After some consideration of our energy levels, food stocks and the hiking times we decided that we had the motivation and energy to hike on down for a while longer. We were aiming first for Furi where there’s another cable car to Zermatt and if we had it in us we would hike down all the way to Zermatt!
So off we went, past down Schwarzsee where the landscape began to change. It went from a rocky barren land to a very undulating landscape, the kind of which you’d imagine Hobbits living in. On one side, we had the Matterhorn and on the other we could see a very young pine forest starting to take hold of the area where the glacier once was.
As we continued down, we came across a self-service drinks fridge which provided some useful refreshments on this hot summer day! The path then continued through a lush forest that made us feel like we were walking through some sort of natural botanical garden with giant leaves and scented pink flowers all around us. Not too long later the scenery changed again. This time we were on a wide track paralleling an artificial lake. We could see a giant fountain pouring water into this dammed reservoir.
There are two ways home from here. One way is via the hamlet of Zmutt (fastest way down on foot). The other way is through the tunnel to Furi. From Furi you can grab the cable car to Zermatt or you can continue to walk down (longer than via Zmutt). There’s no best option here – so have a look at the map and pick what you fancy. We went via Zmutt.
At Zmutt we found loads of fellow hikers crowded around enjoying drinks and some well-deserved ice cream! It was a neat little spot so it’s worth considering if you want somewhere to relax and grab a drink.
From here the path flattened out and it was an easy 4 kilometres and 300 meters down to Zermatt train station. It was much warmer down here, nearly 20C, and so all those extra layers of clothing we had on came off quickly.
We didn’t have too long for our train out. So we hurried through the crowded town center, picking up our luggage from the lockers and some takeaway pizza for the ride home on the Matterhorn-Gotthard Bahn! Chuu chuuuuuu!
Practical Information for this Hike
|Start||Trockener Steg Cable Car Station|
|Altitude||200 m ↑ 1500m ↓|
|Popularity||5/5 – pretty popular|
|Season||Summer (July – Aug)|
|High point||Trockener Steg 2929 m|
|Public Transport||Trockener Steg: 40 min from Zermatt|
|Parking||Zermatt is car free so you need to park in Täsch, 5 km away and get the train from there to Zermatt.|
|Highlights||Views of the Matterhorn!|
Here’s the route map:
Heading down 1500m like we did here is not a stroll in the park and it can certainly be a strain on the knees. So here are a couple ideas of how to make the best of the Glacier Paradise Hike without heading all the way back down into Zermatt..
Option 1: Stick to the main glacier paradise route
7km, ± 200 m ↑ 550 m ↓, 2h 10 min, T2 (medium) difficulty from Trockener Steg to Schwarzsee
This is the official glacier paradise trail.
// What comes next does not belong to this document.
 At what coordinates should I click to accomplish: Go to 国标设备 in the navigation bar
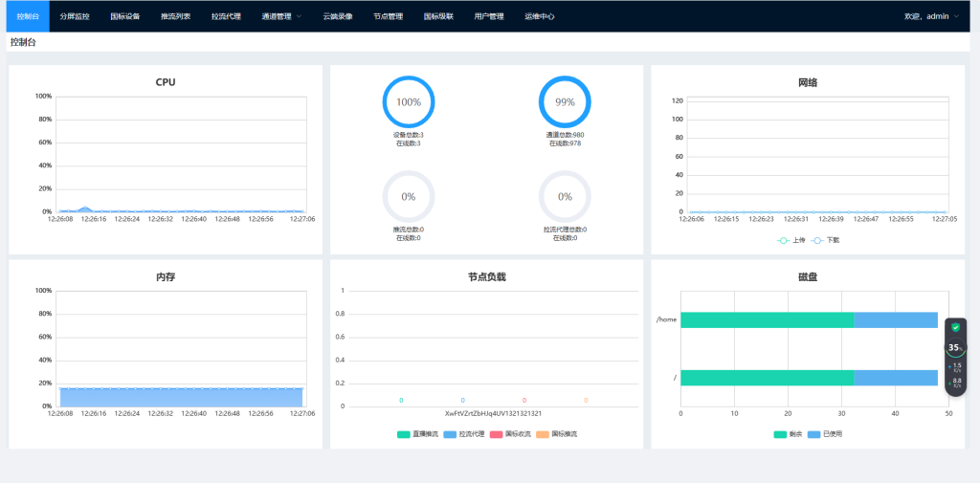pyautogui.click(x=124, y=16)
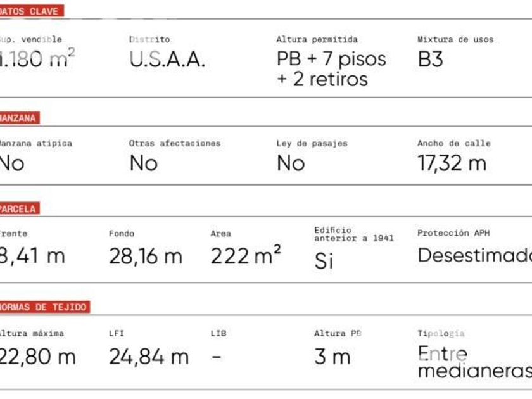
Task: Click the Altura PB 3 m value
Action: [332, 357]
You can do it in any direction depending on how you feel. There’s more up if you went from Schwarzsee to Trockener Steg – that’s also the way most people do it. But if you want to keep it simple you can start where we did and then then just get the cable car back to Zermatt from Schwarzsee.
Option 2: Take the cable car down from Furi
10km, ± 200 m ↑ 1300 m ↓, 3h 20 min, T2 (medium) difficulty from Trockener Steg to Furi
If you fancy an option in between the official trail and what we did you could consider walking down to the next cable car station down from Schwarzsee at Furi.